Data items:
"""

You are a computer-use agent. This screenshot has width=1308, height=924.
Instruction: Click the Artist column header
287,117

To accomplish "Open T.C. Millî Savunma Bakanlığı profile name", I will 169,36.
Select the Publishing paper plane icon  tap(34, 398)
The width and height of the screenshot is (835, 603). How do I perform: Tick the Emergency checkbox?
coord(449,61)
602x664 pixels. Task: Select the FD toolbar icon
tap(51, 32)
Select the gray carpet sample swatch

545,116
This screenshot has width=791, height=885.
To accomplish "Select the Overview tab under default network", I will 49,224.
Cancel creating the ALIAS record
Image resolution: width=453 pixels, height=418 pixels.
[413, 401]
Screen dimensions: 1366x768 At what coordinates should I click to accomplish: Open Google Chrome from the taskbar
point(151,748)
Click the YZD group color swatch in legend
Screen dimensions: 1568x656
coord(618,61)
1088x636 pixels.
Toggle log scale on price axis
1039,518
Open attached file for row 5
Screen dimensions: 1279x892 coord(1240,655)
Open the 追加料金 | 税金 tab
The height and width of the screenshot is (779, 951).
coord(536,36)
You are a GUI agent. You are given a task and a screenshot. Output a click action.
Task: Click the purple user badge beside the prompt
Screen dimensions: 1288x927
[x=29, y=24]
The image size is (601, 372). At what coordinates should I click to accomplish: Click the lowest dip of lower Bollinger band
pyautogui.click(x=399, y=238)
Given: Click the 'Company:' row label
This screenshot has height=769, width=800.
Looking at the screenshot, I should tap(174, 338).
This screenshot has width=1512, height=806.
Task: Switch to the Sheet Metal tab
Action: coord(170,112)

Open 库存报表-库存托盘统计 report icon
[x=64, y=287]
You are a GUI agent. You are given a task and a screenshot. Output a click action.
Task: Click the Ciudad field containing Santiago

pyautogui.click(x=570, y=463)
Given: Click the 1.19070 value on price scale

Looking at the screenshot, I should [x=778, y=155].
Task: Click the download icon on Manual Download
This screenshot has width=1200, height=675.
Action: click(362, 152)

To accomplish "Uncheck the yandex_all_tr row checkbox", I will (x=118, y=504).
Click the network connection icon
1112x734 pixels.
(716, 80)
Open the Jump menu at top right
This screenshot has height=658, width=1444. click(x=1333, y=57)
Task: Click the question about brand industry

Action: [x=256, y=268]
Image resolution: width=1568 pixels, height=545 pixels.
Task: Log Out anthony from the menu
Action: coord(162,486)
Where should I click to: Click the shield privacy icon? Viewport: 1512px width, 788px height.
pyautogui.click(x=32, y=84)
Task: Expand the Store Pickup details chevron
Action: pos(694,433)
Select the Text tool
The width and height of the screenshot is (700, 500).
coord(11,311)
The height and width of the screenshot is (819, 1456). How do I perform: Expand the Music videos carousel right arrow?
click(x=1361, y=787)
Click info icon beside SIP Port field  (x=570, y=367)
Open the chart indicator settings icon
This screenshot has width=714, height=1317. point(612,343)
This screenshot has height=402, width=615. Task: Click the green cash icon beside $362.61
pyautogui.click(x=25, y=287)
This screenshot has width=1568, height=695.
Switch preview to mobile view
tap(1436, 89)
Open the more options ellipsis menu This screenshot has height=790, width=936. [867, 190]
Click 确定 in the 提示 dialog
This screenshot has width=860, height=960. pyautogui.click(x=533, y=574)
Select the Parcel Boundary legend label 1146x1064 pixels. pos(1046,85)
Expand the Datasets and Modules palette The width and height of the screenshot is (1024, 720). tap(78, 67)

"""

Pick each line holding "label" out of the entries above and return it.

_RESPONSE AREA_:
Given: Click the 'Company:' row label
Select the Parcel Boundary legend label 1146x1064 pixels. pos(1046,85)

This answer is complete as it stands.